To perform my own statistical analysis, I pulled down Pollkatz’s composite approval data which he based on a combination of a number of publicly available polls. I also retrieved semi-monthly prices for regular-grade unleaded gas from the Department of Energy. Rather than plotting both presidential approval and gasoline prices as a function of time, the graph below shows a scatter plot of presidential approval as a function of gasoline price.

Gasoline vs Presidential Approval

This way of displaying the data re-enforces some intuitive notions. First, there is general relationship between gasoline prices and presidential approval. Second, there appears to be two regimes of importance.
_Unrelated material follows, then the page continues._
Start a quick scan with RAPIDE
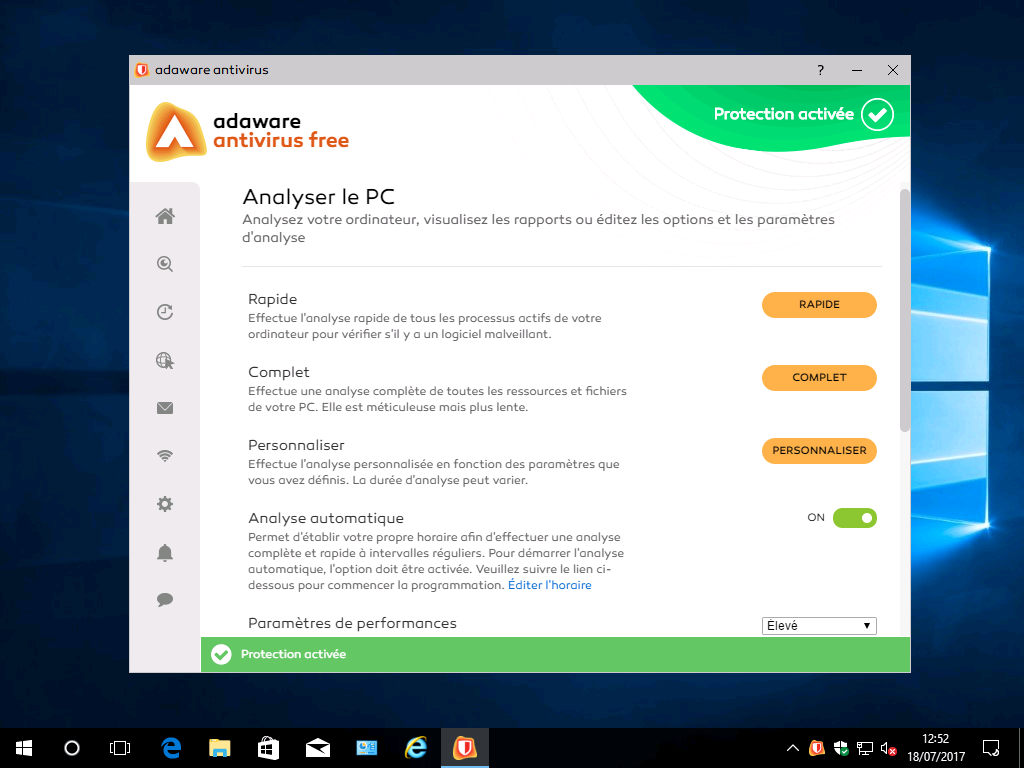 819,305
When gasoline prices are greater than about $1.75 per gallon, presidential approval is strongly correlated to gasoline prices. Once gasoline prices fall below $1.75 per gallon, gas prices become less of a concern and are less associated with presidential approval ratings.

When considering all the data for the Bush presidency, the square of the correlation coefficient relating gasoline price and presidential approval is 0.54. This implies that about 54% of the variations in presidential approval can be linearly related to the price of gasoline. However, in the next graph, we only include gasoline prices larger than $1.75 per gallon. For these higher prices, the correlation coefficient is significantly larger, about 0.76. Thus, 76% of the presidential approval can be explained by gasoline prices.
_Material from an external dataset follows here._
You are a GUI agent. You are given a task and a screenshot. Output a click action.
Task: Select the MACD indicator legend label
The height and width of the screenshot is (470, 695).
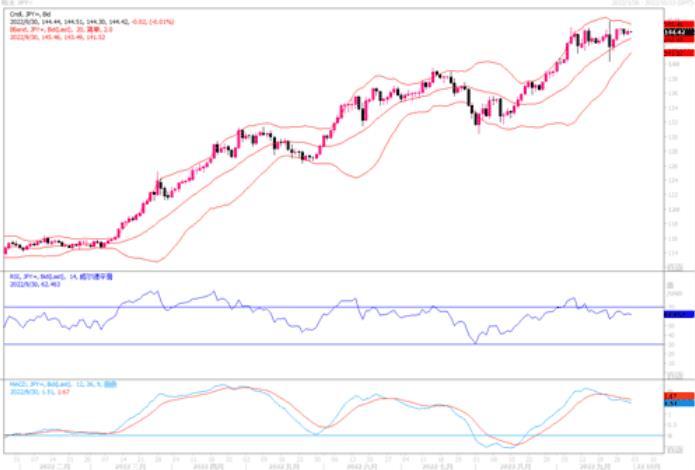click(63, 384)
Presidential Approval v. Gasoline Prices for Prices Greater Than $1.75/gallon

What does it imply for our current situation? If we believe the linear relationship, for every 10 cent decrease in the price of gasoline, Bush’s approval percentage will increase by 1.2%. Since August 12, 2006, the price of gas has fallen nearly 50 cents. We could expect roughly a 6% improvement in presidential approval, roughly consistent Rasmussen’s daily tracking data. If gasoline prices decrease to near $2.00 per gallon, Bush’s approval could cross the 50% point, close to what it was when elected to second term.

It is unclear how much gasoline prices will drop in the near future or even if they will turn around and increase. It is also unclear whether any improvement in Bush’s approval rating will measurably improve prospects for Congressional Republicans. It is clear that from the perspective of an incumbent, falling gasoline prices are preferable to rising gasoline prices.